_DOCUMENT EXCERPT_

When it rains it pours—this will be a long update, so bear with me.
Derek Harley and I have spent the last few days on the phone with members of congress and staff pushing for the inclusion of 501(c)(6) in the SBA program. Derek has penned an update for everyone to let you all know how the conversation is going. I am also including links to the US travel Association’s “Power of Travel” page. Click the link and make sure you join the national list of DMO’s supporting the change.
Remember, signing the national letter is in addition to sending a personal letter to your members of Congress. If you have not yet sent the form letter we sent around last week, please make sure you do that as well. We are using the letter as a reason for Derek Harley to reach out to offices and find out what the individual members think about including either 501(c)(6)’s or adding DMO’s.
In addition to the push to expand the SBA PPP, we have been contacted by two CVB’s who have been contacted about their audits this year. The state auditors are including language in specific audits regarding sunshine laws. The OACVB position is well established—we do not believe that CVB’s are public entities and therefore should not be subjected to the sunshine laws. I have spoken directly with State Auditor Faber regarding this matter, and we are working on a legal opinion that supports our long held position. We will be working with those entities directly involved and will share the opinions with the group as soon as they are available.

_ENTRIES SHOWN_
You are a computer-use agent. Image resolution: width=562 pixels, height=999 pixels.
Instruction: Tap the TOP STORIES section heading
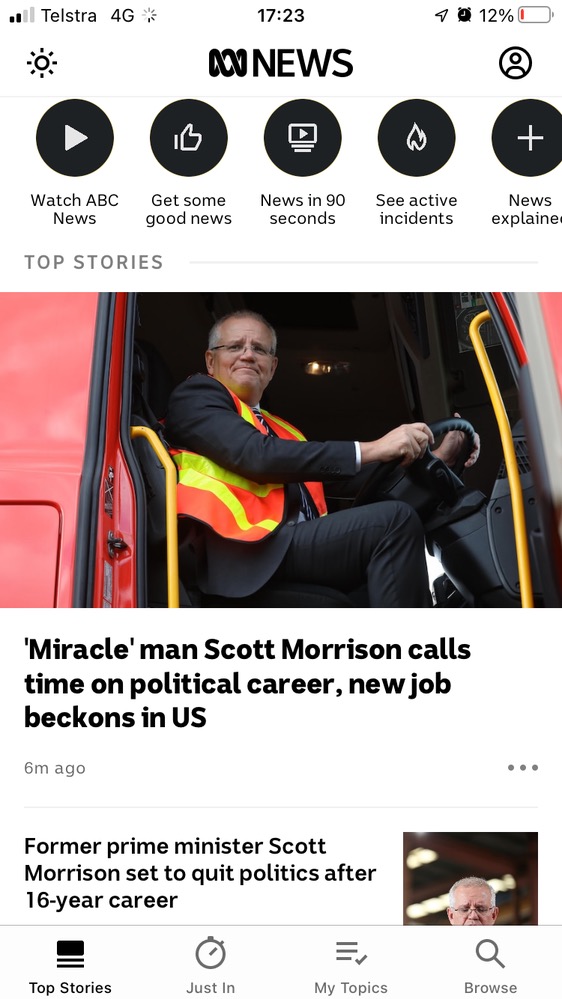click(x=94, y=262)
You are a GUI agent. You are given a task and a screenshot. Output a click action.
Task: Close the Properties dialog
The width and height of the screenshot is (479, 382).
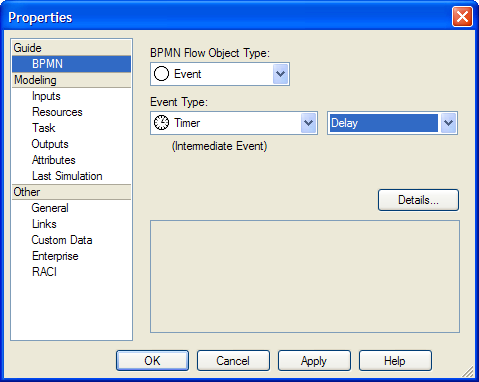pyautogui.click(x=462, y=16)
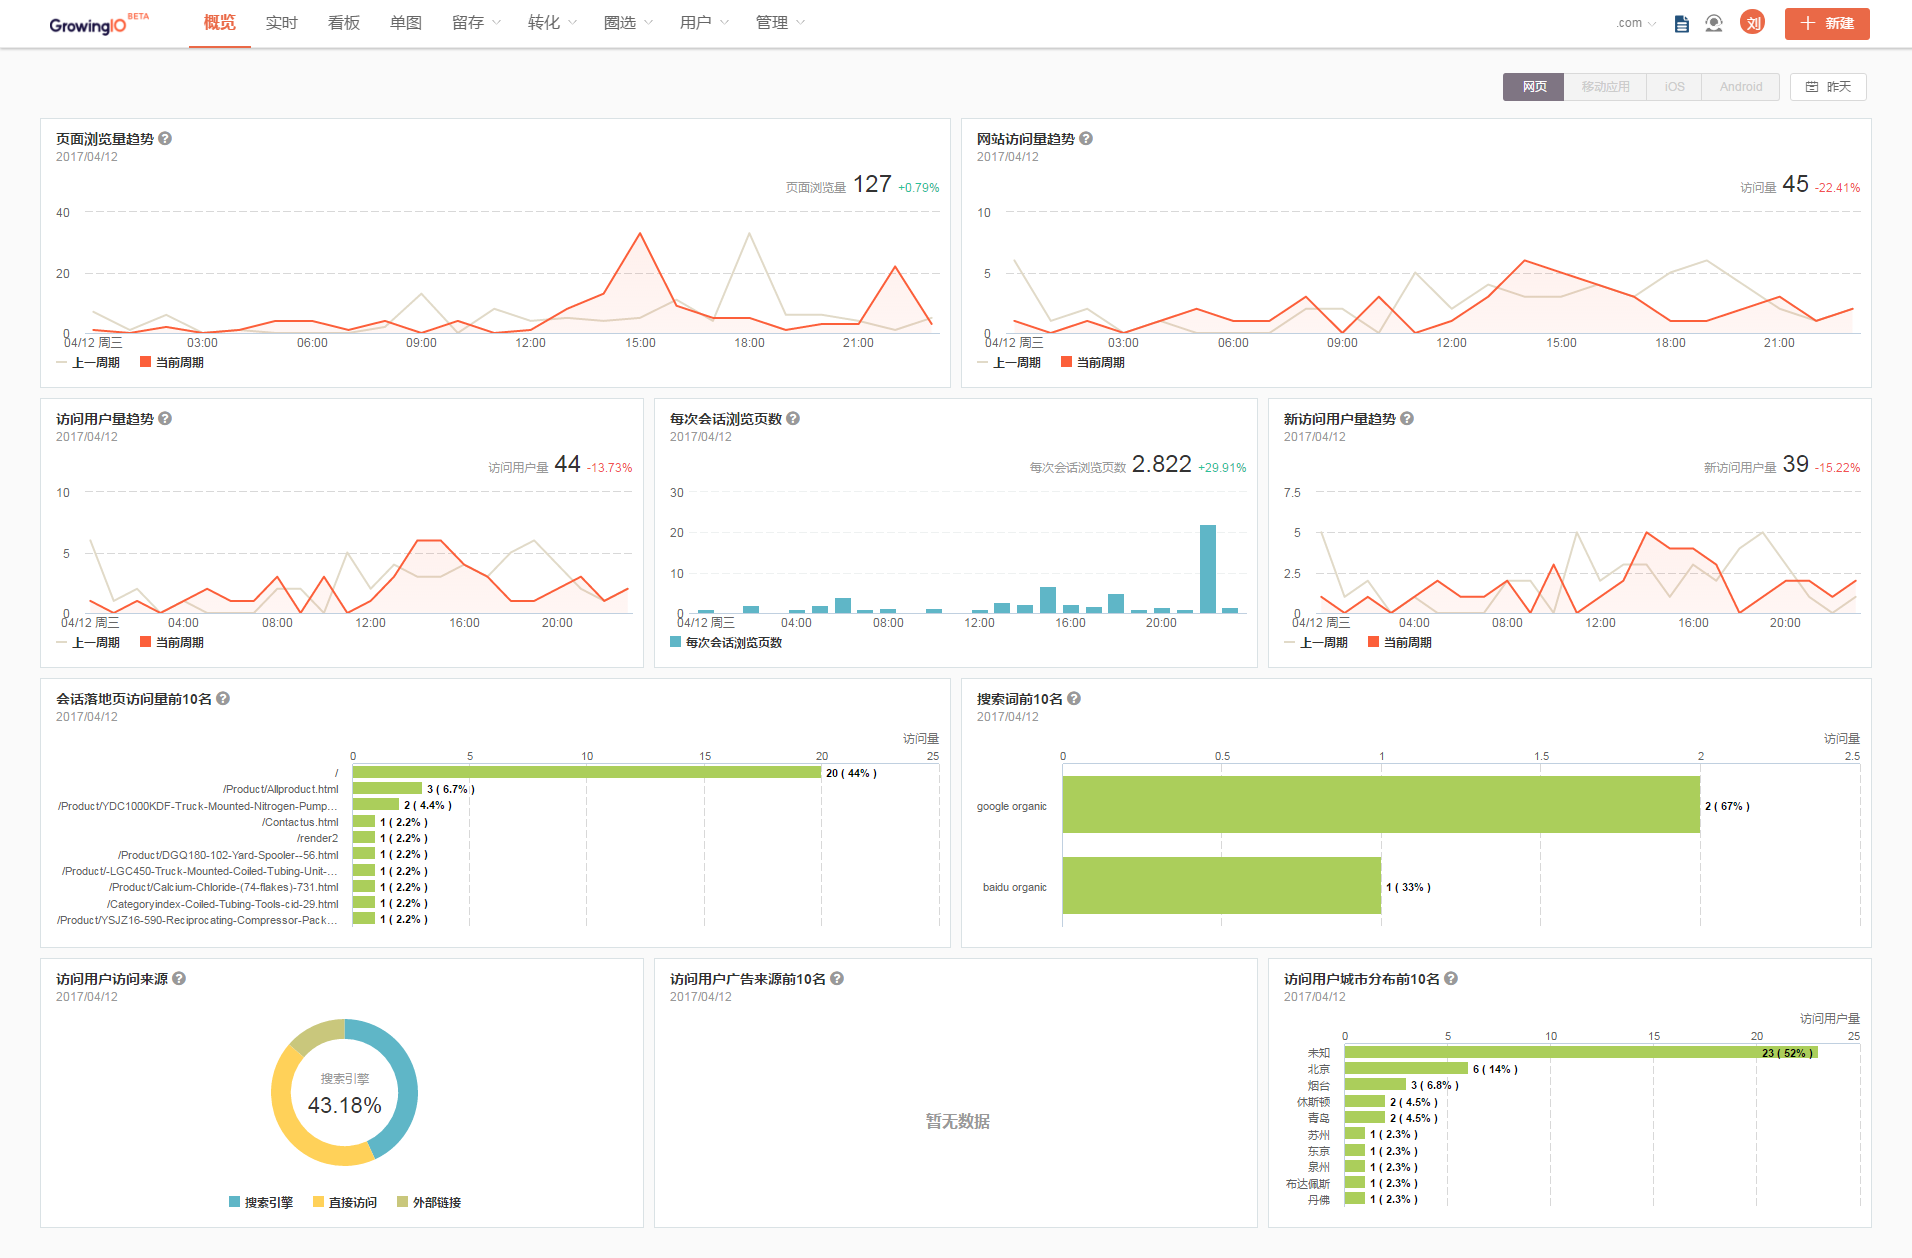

_WHAT TO WORK ON_
1 - Using the update on the SBA program and sunshine laws, decide whether each statement agrees with it: (a) The writer has talked directly with State Auditor Faber. (b) Signing the national letter takes the place of sending a personal letter to members of Congress. (c) Three CVBs have been contacted about their audits this year. Answer yes or no for each, and quote the words of the update that settle it.
2 - According to the update on the SBA program and sunshine laws, what is the OACVB position on CVBs and sunshine laws?

_EXPECTED RESPONSES_
1 -
(a) Yes: "I have spoken directly with State Auditor Faber regarding this matter."
(b) No: "signing the national letter is in addition to sending a personal letter to your members of Congress."
(c) No: "we have been contacted by two CVB’s who have been contacted about their audits this year."

2 - The OACVB holds that CVBs are not public entities and therefore should not be subject to the sunshine laws.